I should mention that Walgreens officers and directors have an unusually high 21% ownership of the company. They eat their own cooking. I can only think of a half dozen other examples of large-billion dollar firms having this high level of insider ownership. If you have been a Walgreens shareholder for a long time, it should bring you solace to know that the Walgreens execs and directors have got their own money on the line with this thing, and they are not playing with other people’s money when they embark upon this latest addition to the empire.
On the regulatory side, the execution of this deal is not yet a sure thing. It may raise antitrust concerns to see Walgreens acquire the third largest competitor in the market, and a 12,000 store behemoth that only has CVS as the principal competition may give regulators pause. I am agnostic on what divestitures or concessions may be required to complete this deal, and I will only make the common-sense observation that when two of the three biggest players in an industry merge, it would be foolish to assume that the deal is a sure thing.
This transaction has a lot more unknowns than some of the other mergers and acquisitions I have covered. When Reynolds acquired Lorillard, it was clear that the two tobacco companies were quite similar and the integration would generally go smoothly. When 3G buys a company, it is well-documented that costs get obliterated and earnings shoot to the moon before another merger needs to happen because the management team is not proficient at growing sales.

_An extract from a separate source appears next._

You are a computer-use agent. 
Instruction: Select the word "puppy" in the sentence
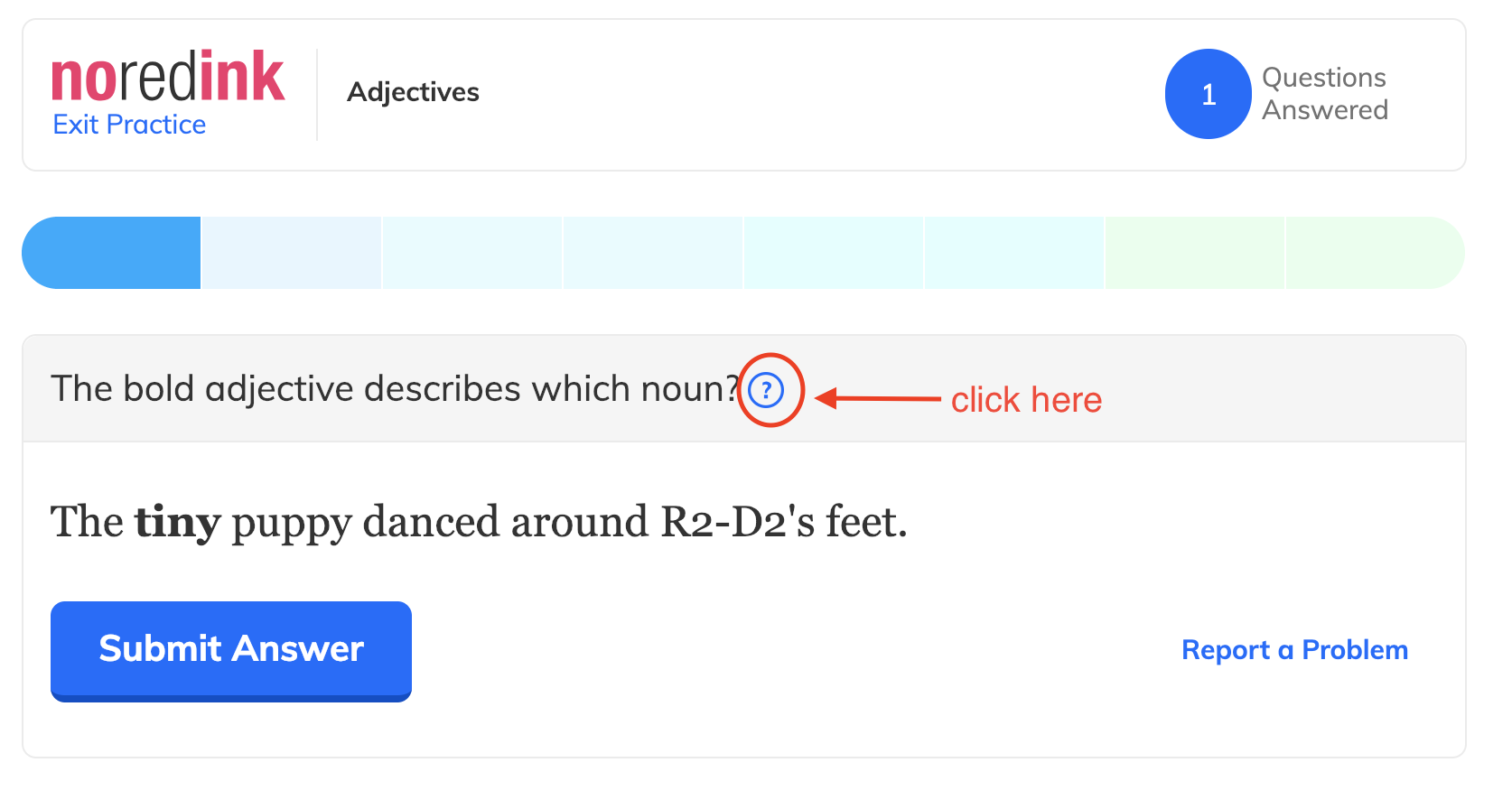(292, 524)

This Walgreens acquisition of Rite Aid will, in the short term, lower the quality of Walgreens’ overall earnings by adding gobs of debt and taking on a drugstore that does not have its act together–the profits are miniscule and inconsistent. Does Walgreens turn Rite Aid into a lucrative extension of itself, or is the Rite Aid cultural rot so resistant to change that it swallows precious shareholder capital of Walgreens?
If a Walgreens shareholder sold their stock and said, “See ya, I want the sure thing of CVS”, I wouldn’t criticize the move. That would lock-in 9-12% annual total returns with little downside risk. By sticking with Walgreens, you are taking on a greater range of outcomes. If the Rite Aid deal goes through and is successfully integrated, Walgreens shareholders could achieve returns in the 15% ballpark over the next 5-10 years. If Rite-Aid continues to perform according to its past history, then Walgreens could become a business that trails the overall performance of the S&P 500. Walgreens shareholders are looking at a wide 6-15% annual return range from here, whereas the 9-12% offered by CVS is much tighter. This Walgreens move is fundamentally different from the company’s past behavior–current Walgreens shareholders have a lot to mull over in the coming months.